For the second time in just over a month, a power outage delayed a Tampa Bay Rays game, when the lights went out at Tropicana Field in St. Petersburg, Florida Thursday night.  Duke Energy (News - Alert) blamed the half-hour outage on a bird’s nest falling into a substation and coming into contact with energized equipment.   In addition to the stadium, almost 13,000 utility customers in the area were also left in the dark.

Inside the stadium, fans were left in the dark when all power in the seating areas went out, including the LED lighting systems and video boards, as well as the live broadcast on Fox Sports.  A large number of fans turned on their cell phone flashlights to create some visibility.

To make up for the inconvenience, the ballclub offered fans “buy one, get one free” beer and soda while the concessions were still serving.
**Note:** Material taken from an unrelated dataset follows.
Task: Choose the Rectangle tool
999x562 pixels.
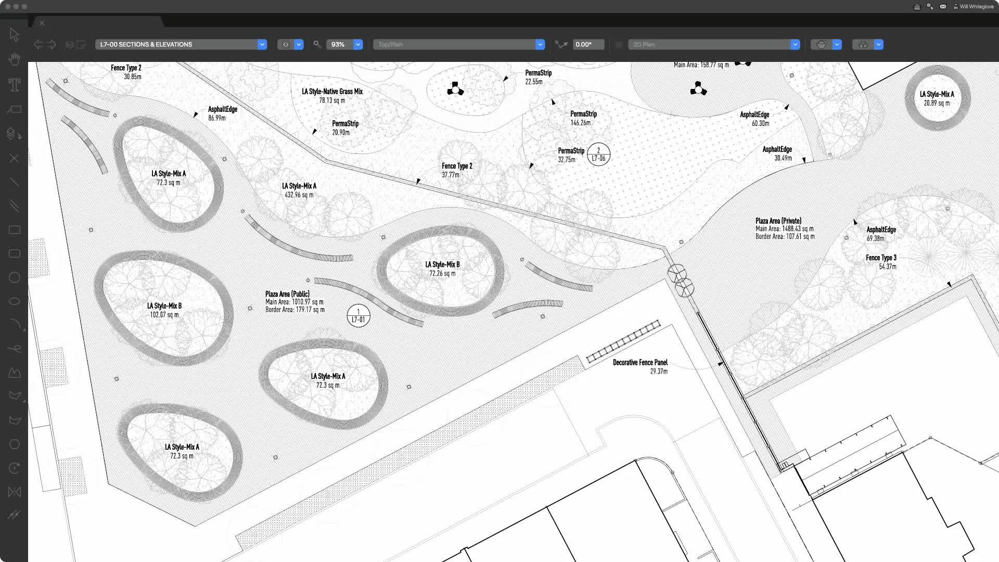Action: [15, 229]
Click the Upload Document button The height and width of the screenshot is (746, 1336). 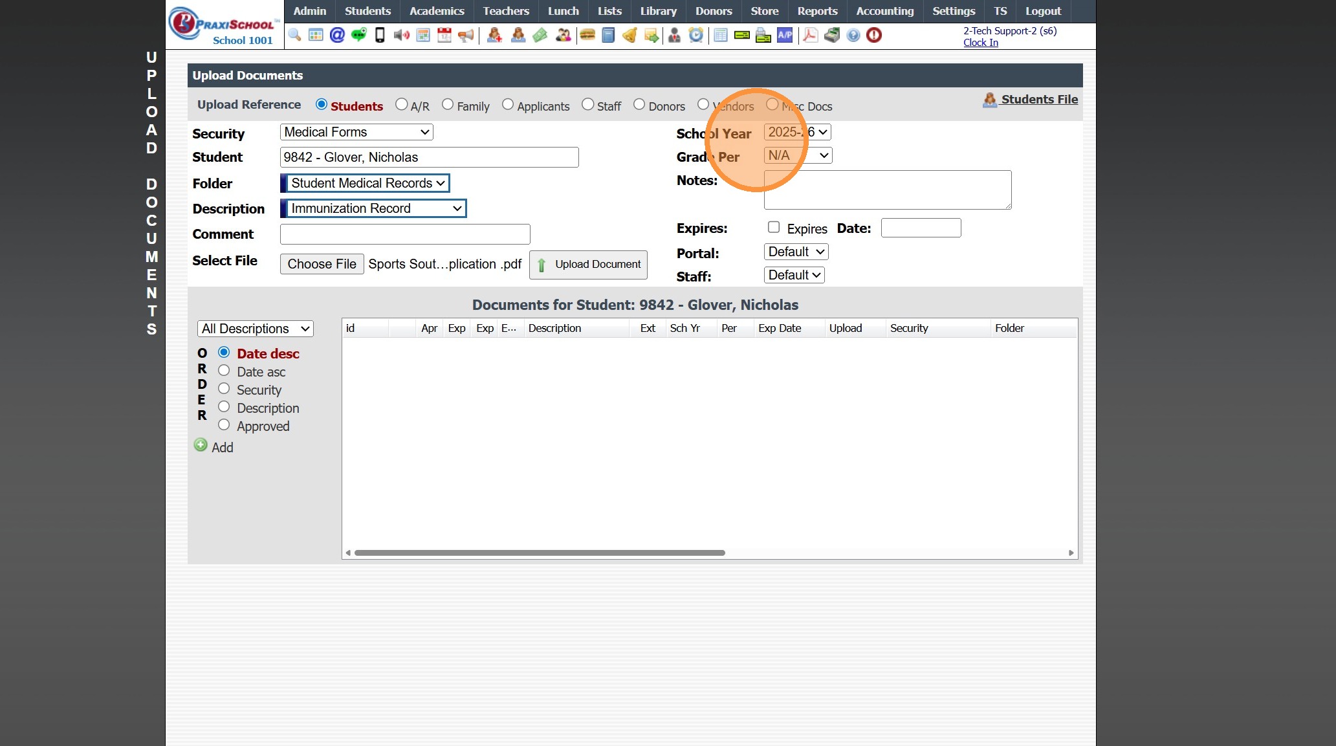(588, 265)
An electrical failure caused a 45-minute outage on May 12 during a Rays-Yankees game, and last season, Dodger Stadium in Los Angeles experienced multiple power outages.

The problems with power outages are many.  Certainly, there is the inconvenience to paying fans and loss of revenue opportunity, not to mention creating a dangerous environment where the probability of accidental injury increases.  But, for any business, including stadium owners and operators, there are additional concerns any time power goes out.
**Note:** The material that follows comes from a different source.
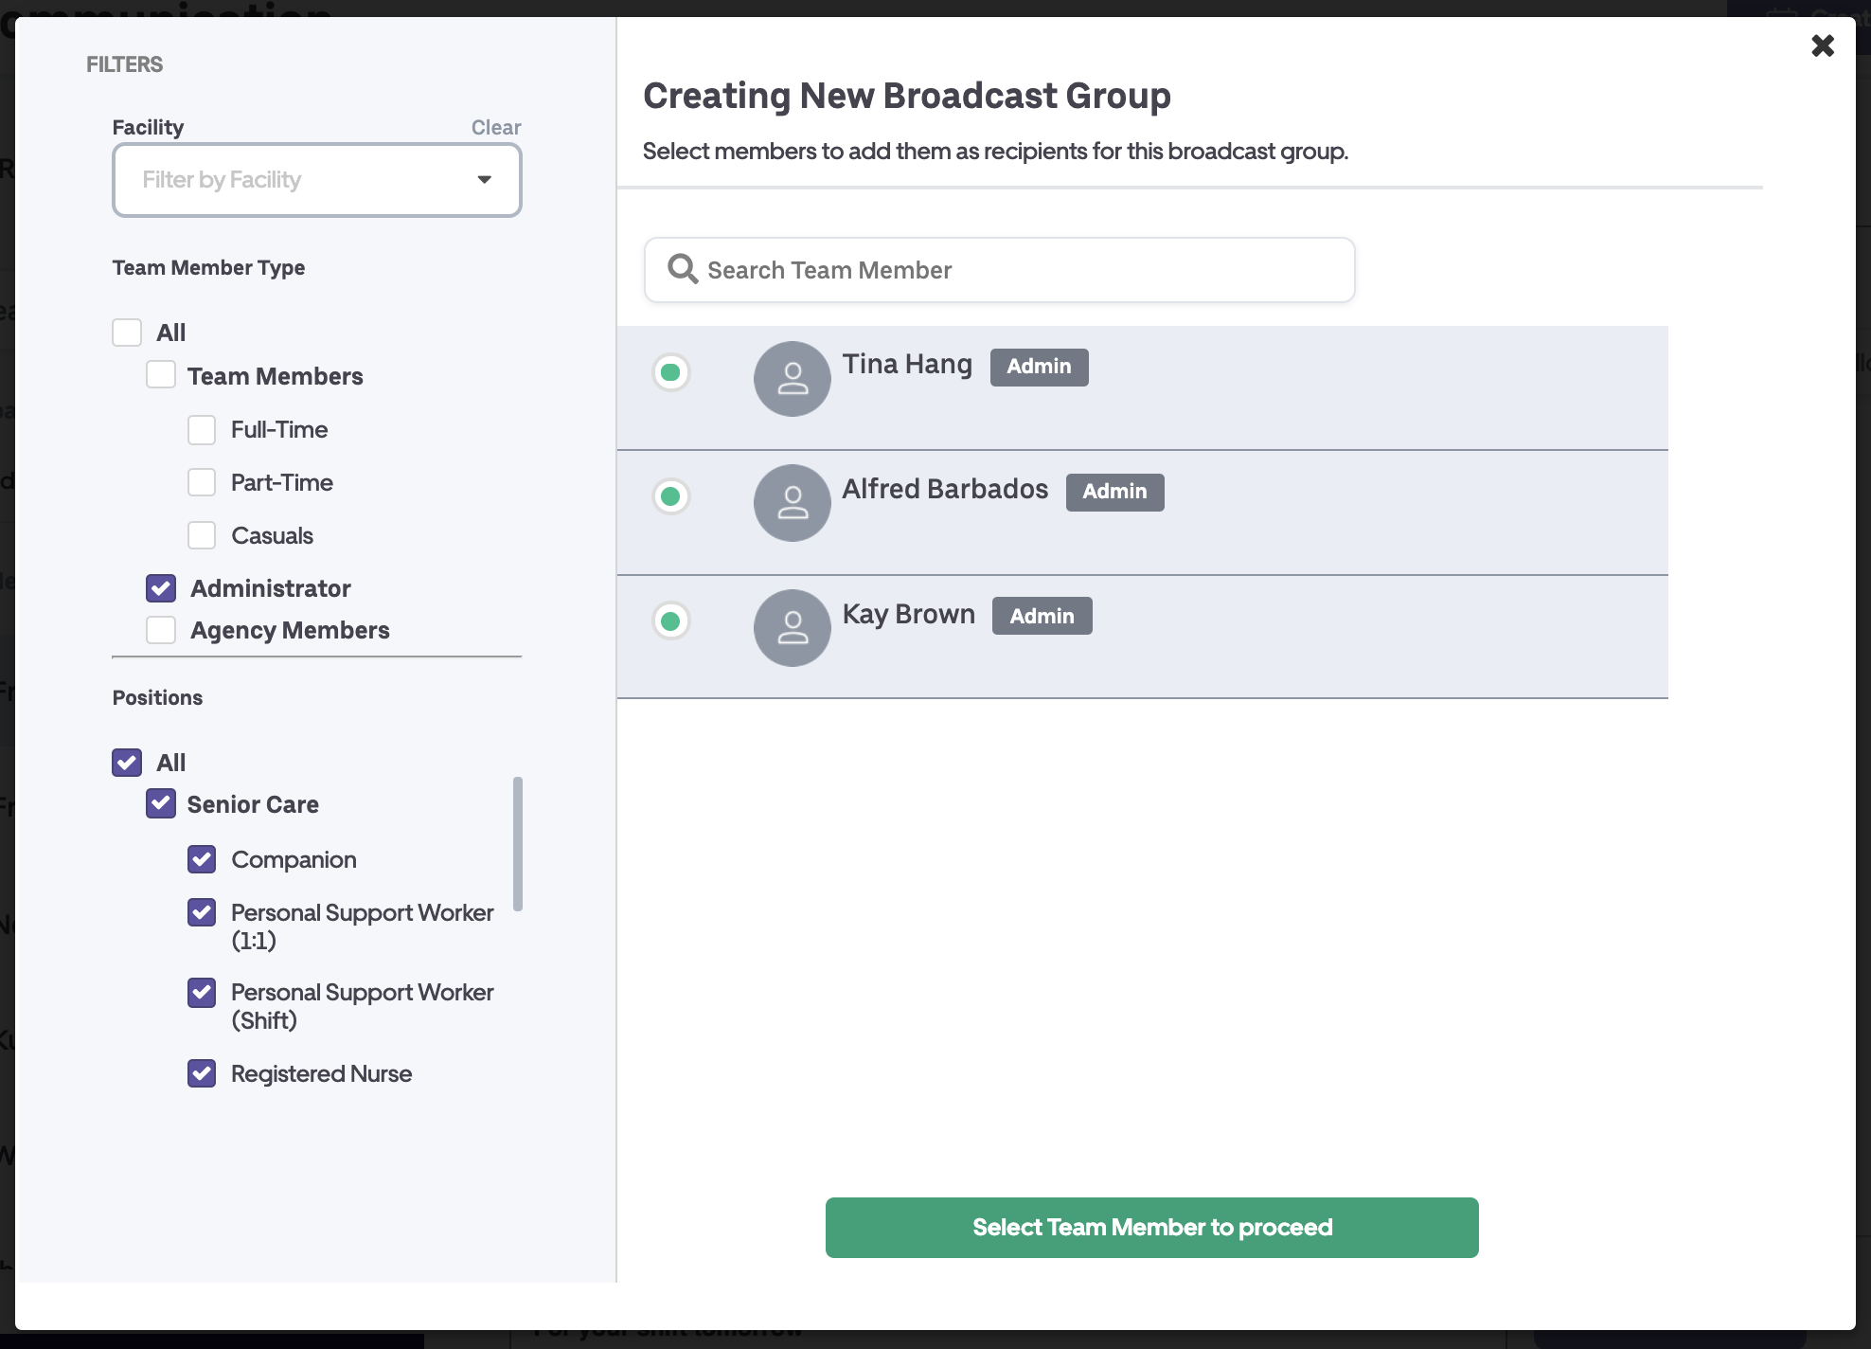Click Tina Hang's avatar icon

[x=792, y=379]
Surges that are common during power outages can damage technology, bringing systems down for much longer than the duration of an outage.  The circuits in electronic equipment are designed to handle specific a specific current, and when spikes or surges run through facilities, they can overload the circuits, requiring lengthy and costly repairs or replacement.
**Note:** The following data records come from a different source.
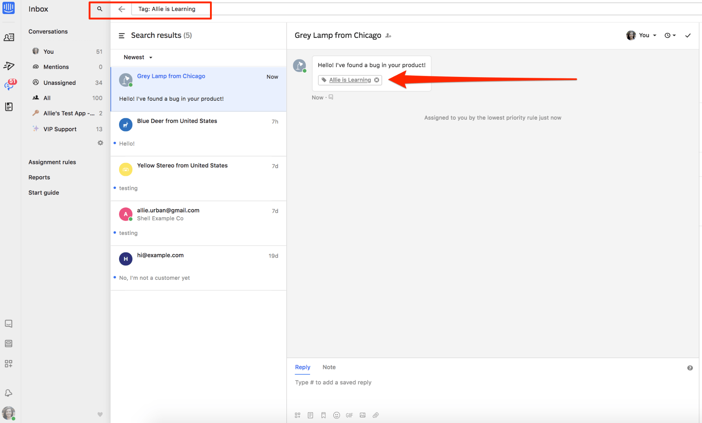Click the paperclip attachment icon
The width and height of the screenshot is (702, 423).
(x=376, y=415)
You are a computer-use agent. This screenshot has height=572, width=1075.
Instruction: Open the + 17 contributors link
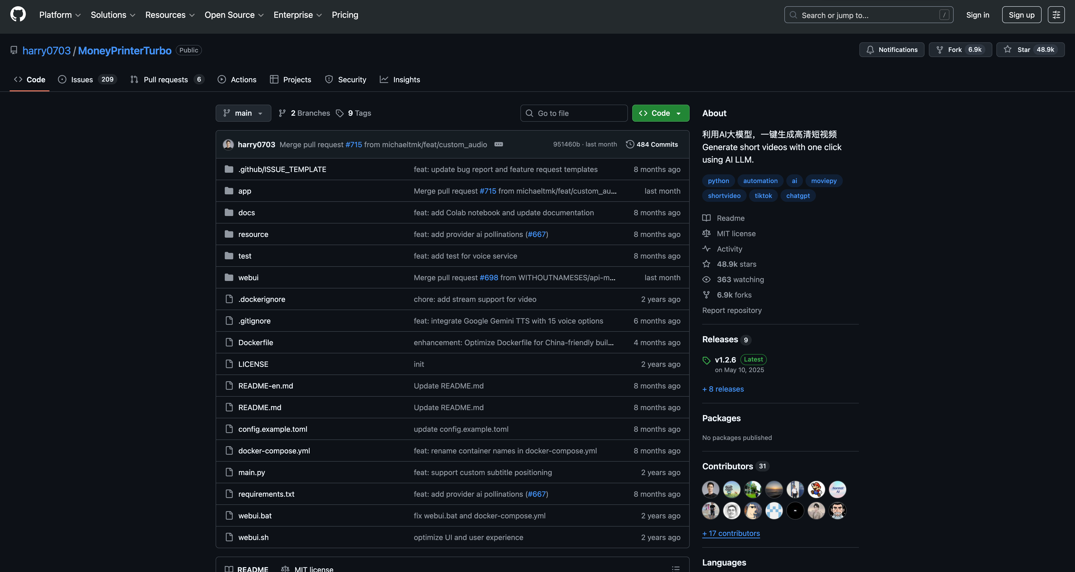coord(731,533)

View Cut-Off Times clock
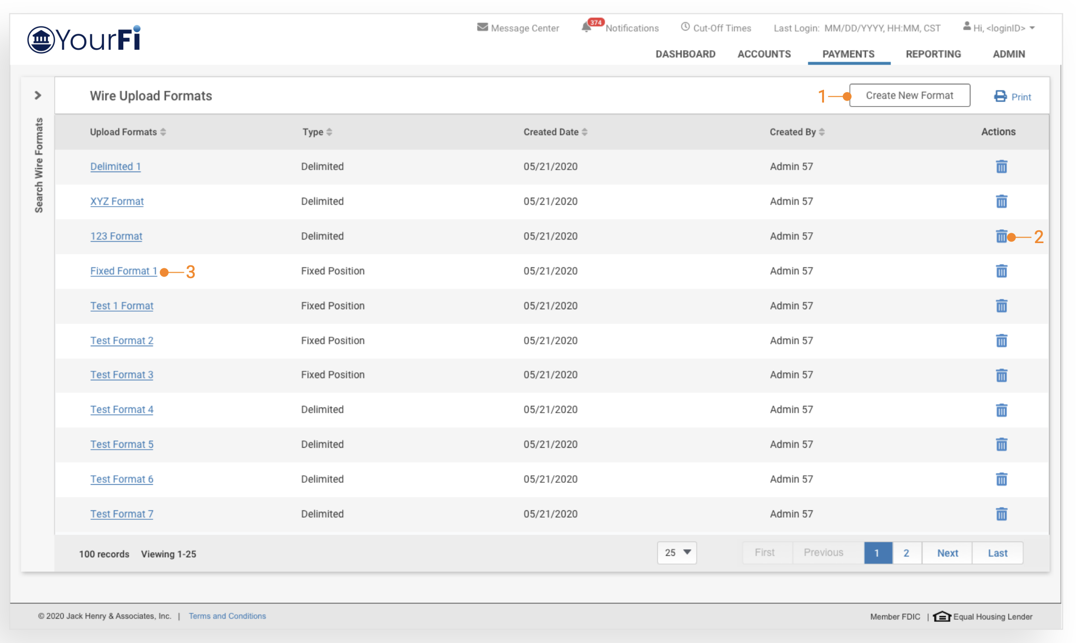[x=685, y=27]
But, there is an easy way of avoiding damage from outages.  Power protection systems with UPS capabilities are designed to manage and regulate power as it enters buildings, ensuring only clean power is delivered to equipment.  The UPS capabilities supply enough power to allow systems to be manually shut down to prevent data loss or corruption.

Power loss is inevitable.  Equipment damage resulting from outages is not.  A properly designed and installed power protection system will keep systems safe and relieve some of the strain IT teams and business leaders are under.

Rays’ fans certainly hope this is the last outage, since their club has not fared well in outage-impacted games.  They lost Thursday to The Angels 5-3, and 7-1 to the Yankees on May 12.